Investors are spurning U.S.-based high-yield junk bond funds, Lipper data showed on Thursday, as they keep gobbling up stocks and other risky assets.

High-yield bond funds posted $2.1 billion in net withdrawals during the week ended March 8, the most since November 2016, the data showed.

The flight from lower-grade corporate debt follows strong performance in the asset class that suggests sharply reduced expectations of default.

That performance, reflected in tight spreads between the yields investors demand on junk bonds and those on lower-risk offerings, could be challenged ahead of next week's U.S. Federal Reserve's policy-setting meeting after a sharp oil sell-off.

Crude fell this week to prices not seen since a pact led by the Organization of the Petroleum Exporting Countries (OPEC) to cut production was agreed as record U.S. inventories fed doubts about the effectiveness of the deal to curb a global glut.

Energy producers are heavily represented in junk bond indexes. Monetary policymakers have telegraphed that they may raise interest rates, which could shrink bond prices and hike borrowing costs for indebted companies.
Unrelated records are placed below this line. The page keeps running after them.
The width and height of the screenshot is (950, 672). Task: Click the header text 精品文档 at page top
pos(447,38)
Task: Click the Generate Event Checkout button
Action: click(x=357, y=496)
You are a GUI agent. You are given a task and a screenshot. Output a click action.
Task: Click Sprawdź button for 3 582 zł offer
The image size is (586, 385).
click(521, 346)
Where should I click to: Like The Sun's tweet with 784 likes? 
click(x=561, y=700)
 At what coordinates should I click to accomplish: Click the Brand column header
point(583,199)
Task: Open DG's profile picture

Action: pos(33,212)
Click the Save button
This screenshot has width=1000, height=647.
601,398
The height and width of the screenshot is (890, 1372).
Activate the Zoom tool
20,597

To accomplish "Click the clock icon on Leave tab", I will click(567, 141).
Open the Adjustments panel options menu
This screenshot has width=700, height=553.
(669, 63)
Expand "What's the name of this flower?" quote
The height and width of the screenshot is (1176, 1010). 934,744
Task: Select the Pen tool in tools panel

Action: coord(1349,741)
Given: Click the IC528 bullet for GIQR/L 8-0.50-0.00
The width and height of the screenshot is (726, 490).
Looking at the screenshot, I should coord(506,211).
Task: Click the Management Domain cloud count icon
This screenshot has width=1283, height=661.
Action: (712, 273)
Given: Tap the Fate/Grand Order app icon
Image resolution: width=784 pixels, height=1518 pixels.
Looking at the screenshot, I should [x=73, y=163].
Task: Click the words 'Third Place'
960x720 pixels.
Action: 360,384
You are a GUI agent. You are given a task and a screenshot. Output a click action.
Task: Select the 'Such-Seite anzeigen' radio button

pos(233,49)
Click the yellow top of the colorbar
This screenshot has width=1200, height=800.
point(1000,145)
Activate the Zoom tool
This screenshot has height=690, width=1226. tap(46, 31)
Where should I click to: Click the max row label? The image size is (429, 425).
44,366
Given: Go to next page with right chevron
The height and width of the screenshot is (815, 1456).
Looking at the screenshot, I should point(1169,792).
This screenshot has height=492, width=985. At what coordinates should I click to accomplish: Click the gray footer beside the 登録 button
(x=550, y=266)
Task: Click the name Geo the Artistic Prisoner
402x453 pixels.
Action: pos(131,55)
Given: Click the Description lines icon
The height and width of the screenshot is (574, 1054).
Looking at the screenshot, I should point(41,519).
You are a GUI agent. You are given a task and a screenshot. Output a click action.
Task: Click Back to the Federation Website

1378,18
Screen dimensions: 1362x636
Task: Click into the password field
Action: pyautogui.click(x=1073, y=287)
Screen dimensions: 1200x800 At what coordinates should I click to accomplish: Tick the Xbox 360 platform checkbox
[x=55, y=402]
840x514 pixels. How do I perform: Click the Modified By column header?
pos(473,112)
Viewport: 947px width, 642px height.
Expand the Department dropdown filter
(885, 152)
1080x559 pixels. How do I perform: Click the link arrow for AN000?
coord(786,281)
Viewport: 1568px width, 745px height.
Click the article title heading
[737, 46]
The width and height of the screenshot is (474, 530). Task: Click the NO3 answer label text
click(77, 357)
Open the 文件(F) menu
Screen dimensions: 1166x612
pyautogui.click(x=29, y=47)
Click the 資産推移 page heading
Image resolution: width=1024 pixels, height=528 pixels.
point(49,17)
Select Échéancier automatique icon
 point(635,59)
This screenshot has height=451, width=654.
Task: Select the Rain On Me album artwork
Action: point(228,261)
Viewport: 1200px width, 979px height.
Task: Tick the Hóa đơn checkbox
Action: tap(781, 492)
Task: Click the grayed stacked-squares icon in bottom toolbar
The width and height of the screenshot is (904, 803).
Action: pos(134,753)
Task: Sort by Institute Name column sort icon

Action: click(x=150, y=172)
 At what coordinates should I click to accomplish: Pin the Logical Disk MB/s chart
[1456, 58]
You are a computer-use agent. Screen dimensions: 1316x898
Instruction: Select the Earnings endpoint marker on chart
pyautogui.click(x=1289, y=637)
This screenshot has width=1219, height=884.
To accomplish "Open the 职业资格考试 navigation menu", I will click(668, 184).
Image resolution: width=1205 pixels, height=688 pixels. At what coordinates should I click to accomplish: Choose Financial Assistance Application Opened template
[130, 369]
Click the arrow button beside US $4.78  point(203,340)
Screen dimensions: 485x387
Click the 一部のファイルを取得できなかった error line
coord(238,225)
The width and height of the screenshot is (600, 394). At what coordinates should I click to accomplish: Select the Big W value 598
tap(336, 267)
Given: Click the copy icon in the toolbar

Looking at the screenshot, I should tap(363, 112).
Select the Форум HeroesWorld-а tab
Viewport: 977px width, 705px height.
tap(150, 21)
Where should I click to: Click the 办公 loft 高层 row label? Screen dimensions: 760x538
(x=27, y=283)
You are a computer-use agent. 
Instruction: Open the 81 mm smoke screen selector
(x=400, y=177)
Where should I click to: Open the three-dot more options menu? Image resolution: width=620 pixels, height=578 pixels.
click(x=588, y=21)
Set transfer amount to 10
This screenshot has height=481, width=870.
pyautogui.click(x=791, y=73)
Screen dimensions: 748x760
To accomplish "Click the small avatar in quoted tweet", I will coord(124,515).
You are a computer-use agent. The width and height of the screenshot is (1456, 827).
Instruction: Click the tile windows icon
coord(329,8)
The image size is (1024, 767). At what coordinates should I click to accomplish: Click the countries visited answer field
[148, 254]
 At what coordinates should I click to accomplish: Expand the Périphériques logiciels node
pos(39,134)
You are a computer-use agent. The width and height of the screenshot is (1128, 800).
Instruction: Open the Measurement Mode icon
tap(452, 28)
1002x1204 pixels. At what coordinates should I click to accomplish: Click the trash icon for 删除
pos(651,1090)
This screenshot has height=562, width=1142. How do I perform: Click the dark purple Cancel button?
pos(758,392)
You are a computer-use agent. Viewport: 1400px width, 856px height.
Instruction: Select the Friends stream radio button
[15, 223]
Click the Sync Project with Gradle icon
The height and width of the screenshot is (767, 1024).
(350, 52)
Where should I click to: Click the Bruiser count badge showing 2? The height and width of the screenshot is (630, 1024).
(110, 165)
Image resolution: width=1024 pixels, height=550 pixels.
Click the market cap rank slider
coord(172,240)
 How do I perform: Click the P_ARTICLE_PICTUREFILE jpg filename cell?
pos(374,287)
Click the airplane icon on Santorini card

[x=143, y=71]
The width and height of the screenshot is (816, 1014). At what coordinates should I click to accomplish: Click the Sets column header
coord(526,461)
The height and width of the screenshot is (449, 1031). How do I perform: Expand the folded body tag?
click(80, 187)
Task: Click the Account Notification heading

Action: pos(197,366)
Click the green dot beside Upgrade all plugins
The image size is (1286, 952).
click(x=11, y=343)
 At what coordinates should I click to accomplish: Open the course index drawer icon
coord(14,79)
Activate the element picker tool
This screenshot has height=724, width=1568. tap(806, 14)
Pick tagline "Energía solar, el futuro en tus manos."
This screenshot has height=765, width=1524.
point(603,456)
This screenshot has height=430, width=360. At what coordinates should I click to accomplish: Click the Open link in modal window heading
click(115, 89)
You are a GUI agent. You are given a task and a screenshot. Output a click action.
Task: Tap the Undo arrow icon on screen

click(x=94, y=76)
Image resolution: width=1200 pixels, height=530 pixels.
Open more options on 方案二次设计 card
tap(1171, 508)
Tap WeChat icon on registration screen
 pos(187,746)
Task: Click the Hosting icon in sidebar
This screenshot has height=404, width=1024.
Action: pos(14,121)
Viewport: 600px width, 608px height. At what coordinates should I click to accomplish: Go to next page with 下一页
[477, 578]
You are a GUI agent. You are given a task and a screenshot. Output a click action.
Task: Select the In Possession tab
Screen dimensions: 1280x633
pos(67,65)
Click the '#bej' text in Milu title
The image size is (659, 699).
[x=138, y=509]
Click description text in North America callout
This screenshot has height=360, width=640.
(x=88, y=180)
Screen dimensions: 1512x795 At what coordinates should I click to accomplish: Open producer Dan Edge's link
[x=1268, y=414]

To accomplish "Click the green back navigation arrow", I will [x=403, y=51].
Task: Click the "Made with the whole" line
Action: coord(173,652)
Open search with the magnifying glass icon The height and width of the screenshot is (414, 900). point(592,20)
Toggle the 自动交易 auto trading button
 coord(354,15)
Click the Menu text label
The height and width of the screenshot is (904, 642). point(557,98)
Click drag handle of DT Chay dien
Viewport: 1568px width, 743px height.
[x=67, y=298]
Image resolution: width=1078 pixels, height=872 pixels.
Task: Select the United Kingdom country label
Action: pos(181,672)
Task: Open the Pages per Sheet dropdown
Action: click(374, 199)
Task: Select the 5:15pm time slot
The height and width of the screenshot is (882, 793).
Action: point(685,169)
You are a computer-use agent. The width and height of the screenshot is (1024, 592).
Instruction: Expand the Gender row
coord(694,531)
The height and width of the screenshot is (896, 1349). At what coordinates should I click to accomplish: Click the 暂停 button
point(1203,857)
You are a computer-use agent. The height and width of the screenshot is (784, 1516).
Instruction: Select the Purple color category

Neither of those possibilities are shaking the broader market. Stocks, which are seen as closely linked to high-yield performance over longer stretches, remain popular with fund investors. U.S.-based stock funds attracted their sixth straight week of net inflows, $8.5 billion, while taxable bond funds netted $2.8 billion despite the high-yield outflows, the research service's data showed. Energy sector stock funds pulled in $170 million.

Precious metals commodities funds, which invest in non-yielding gold, posted $514 million in net outflows, the most since December.

"There's a lot of pent-up demand and now investor enthusiasm," said Pat Keon, senior research analyst for Thomson Reuters Lipper.

U.S.-based stock funds that invest outside of the country attracted $3 billion, their largest net inflow in close to a year, as investors pursued bargains abroad.